Chapter Text
The clear, pure light of morning fills the room when she wakes next. He stands at the open window, surveying the day. She stirs, and he turns with alacrity. She pulls up the sheets to cover herself, obeying the impulse of modesty. Which must mean that...
“Oh.” He looks away. “I will...” He rubs his hand over his forehead. “I’ll send a maid to help you dress.”
“Thank you,” she answers quietly but steadily.
He crosses the room without looking back at her. She clutches the sheet to her collarbone until the door is firmly closed behind him.
She explores the state of her hair with fingers weakened by long exertion. It seems tangled beyond repair; the maid will have a hard time of it, unless she can spare a mobcap and frock for Rey to wear. She is going away anyway, penniless and ruined—it hardly matters whether she looks like a lady.
Two maids enter, and one busies herself with throwing open all the windows while the other examines the state of Rey’s hair and person.
“I’ll ready you a bath, shall I, milady,” she adjudges tactfully, and Rey agrees with a blush and a nod.
The tub is deep and wide—specially made with Lord Solo’s dimensions in mind, perhaps. She settles in with a slight wince of soreness of her back and rear that she had never noticed while its cause was underway. One of the maids sets to scrubbing her limbs while the other wets a comb and attacks the bird’s nest of tangles on her head. In the light of day, Rey finds fingertip-shaped bruises on her thighs, but the maids make no remark except perhaps for some silent eyebrow-based communication that passes between the two of them, which Rey can hardly fault them for. She makes it through the bathing process with her dignity intact only because she refuses to surrender it.
They dry her and bundle her through an adjoining door which she had not noted before, but when she arrives in the next room she hesitates. It is a bedchamber nearly as big as the one she just left, but hung with drapes the color of dusky roses, and papered in a pink that speaks eloquently of daintiness, fragility, femininity.
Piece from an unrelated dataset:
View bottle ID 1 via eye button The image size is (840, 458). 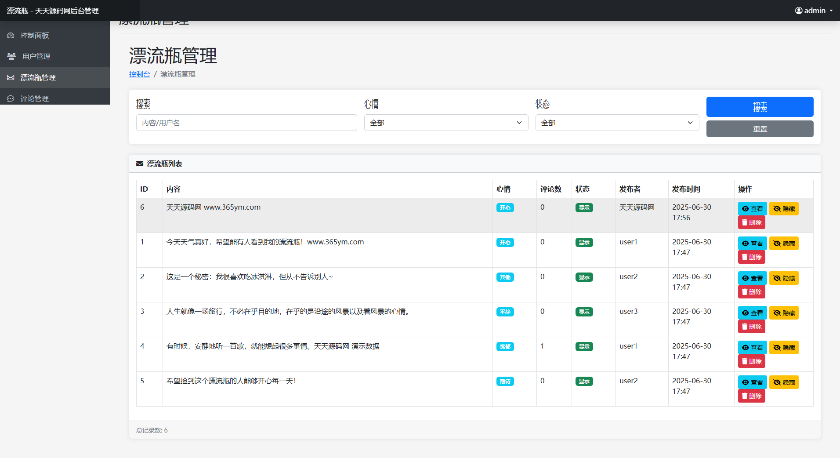752,244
The bedchamber of Lord Solo’s mother, and what will be the bedchamber of his wife.
It is silent, still, immaculately furnished, but with the whisper of old dust long undisturbed. Rey hardly dares to breathe for fear of disturbing the quietude. She submits to the ministrations of the maids, and so caught up is she in examining the room that it takes her a great deal longer than it should to notice that the day dress in which they are attiring her is one of her own.
“Oh!” she exclaims in surprise. “How did you get this?”
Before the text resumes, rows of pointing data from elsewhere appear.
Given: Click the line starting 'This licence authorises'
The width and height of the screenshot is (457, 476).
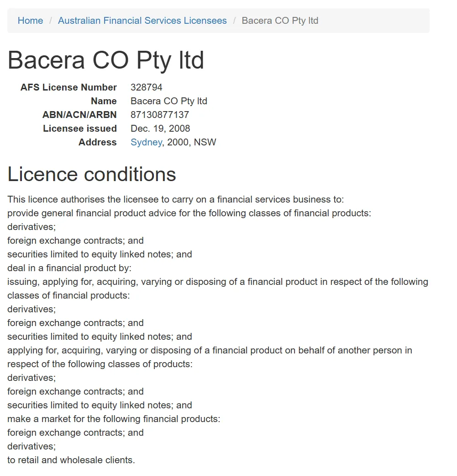Looking at the screenshot, I should 175,199.
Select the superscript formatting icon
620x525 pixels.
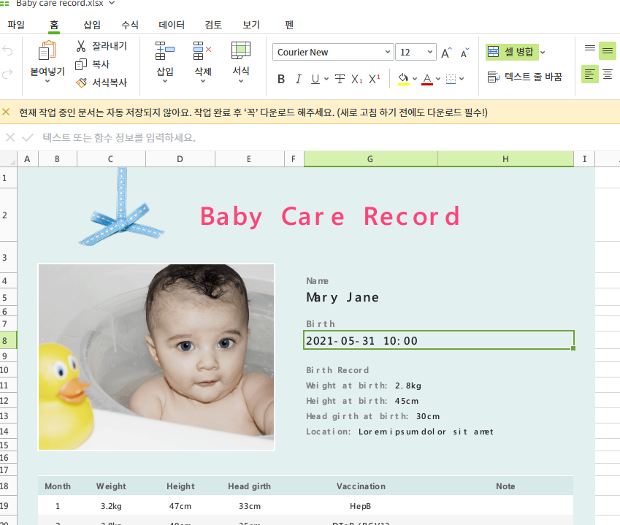tap(374, 78)
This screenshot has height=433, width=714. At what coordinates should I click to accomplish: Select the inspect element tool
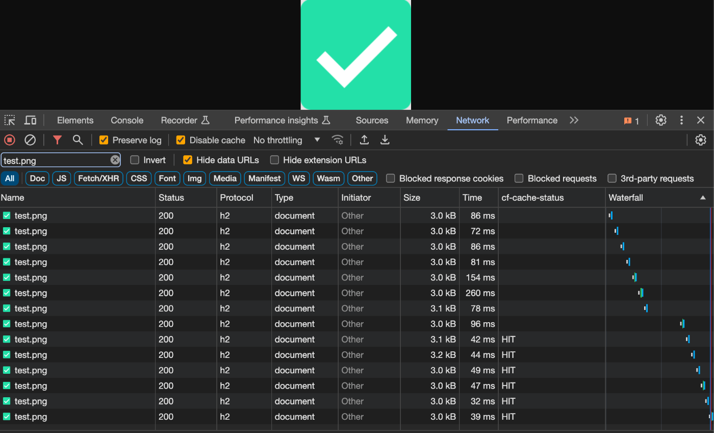pyautogui.click(x=10, y=120)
The maids hesitate, but the bolder one decides to answer. “Your guardian’s footman left off all your clothes, I believe, milady.”
Of course. Plutt was all too ready to be rid of her before she was so publicly ruined; he must be doubly so now. It makes things easier, in fact, since she will not need to return to his house before she leaves for the country.
She sits at the vanity as one of the maids twists and curls her hair into a style altogether respectable. Between the decency of her hair and the modesty of her dress, Rey could almost trick herself into the momentary belief that the face staring back from the mirror at hers was not that of a woman who spent the last five days in a man’s bed. Strange how simple ruination was, how easily she fell—toppled off the narrow perch of propriety into an ocean of flesh and moans and mindless kisses. The blood rises to her cheeks as she considers it, and she quickly looks away, down to the polished vanity surface on which rests the silver-backed brushes and jewel-encrusted combs waiting to be used, or more likely content to sit idle for decades more.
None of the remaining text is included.